FR measurements are more standardized than non-linear distortion measurements. For example, unless otherwise noted, one naturally expects a speaker FR measurement to be done in far-field anechoic free space conditions (simulated or actual). Speaker FR measurements are not expected to be level-dependent unless there is something seriously wrong with the speaker or it is driven into compression (which should not be the case unless that is explicitly stated as part of the measurement). Background noise is not a big issue with typical FR measurement techniques.
In the end, speaker FR measurements are sufficiently standardized that multiple sources with different protocols can often be compared directly, as is often done in these review threads (with S&R, etc.).
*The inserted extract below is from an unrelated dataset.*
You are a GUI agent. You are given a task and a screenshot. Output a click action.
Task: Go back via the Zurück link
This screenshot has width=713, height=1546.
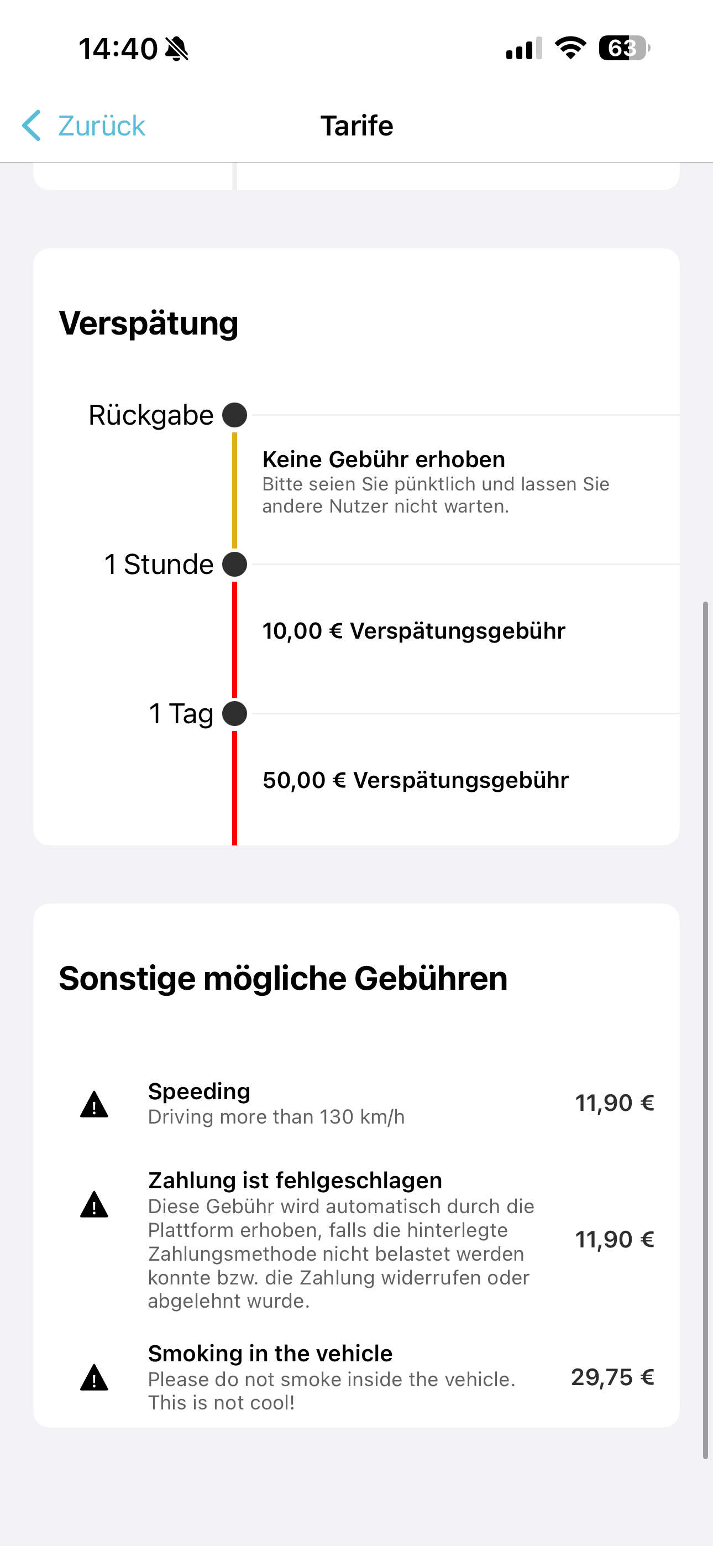pyautogui.click(x=101, y=126)
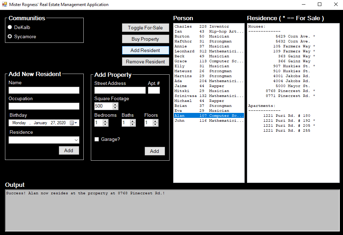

Different protocols might produce results with varying accuracy (e.g. anechoic vs. quasi-anechoic vs. NFS), but on average one can expect them to converge on the same numbers, and in practice they do, as has been shown many times.
In contrast, non-linear distortion doesn't follow any widely agreed-upon standard (aside from the definition of the THD formula itself, which is a small part). You might get wildly different results depending on drive level, test signal used (frequency, shape), background noise, acoustical environment, and perhaps other factors like short-term vs. long-term distortion. Protocols are all over the place and it's rare to find two protocols that are sufficiently similar that the results can be compared directly. This is not surprising because there is still a lot we don't know about how to make non-linear distortion measurements that actually correlate well with human perception, so this area is still very much in the "experiment"/"trial and error" stage as opposed to the "standardization" stage.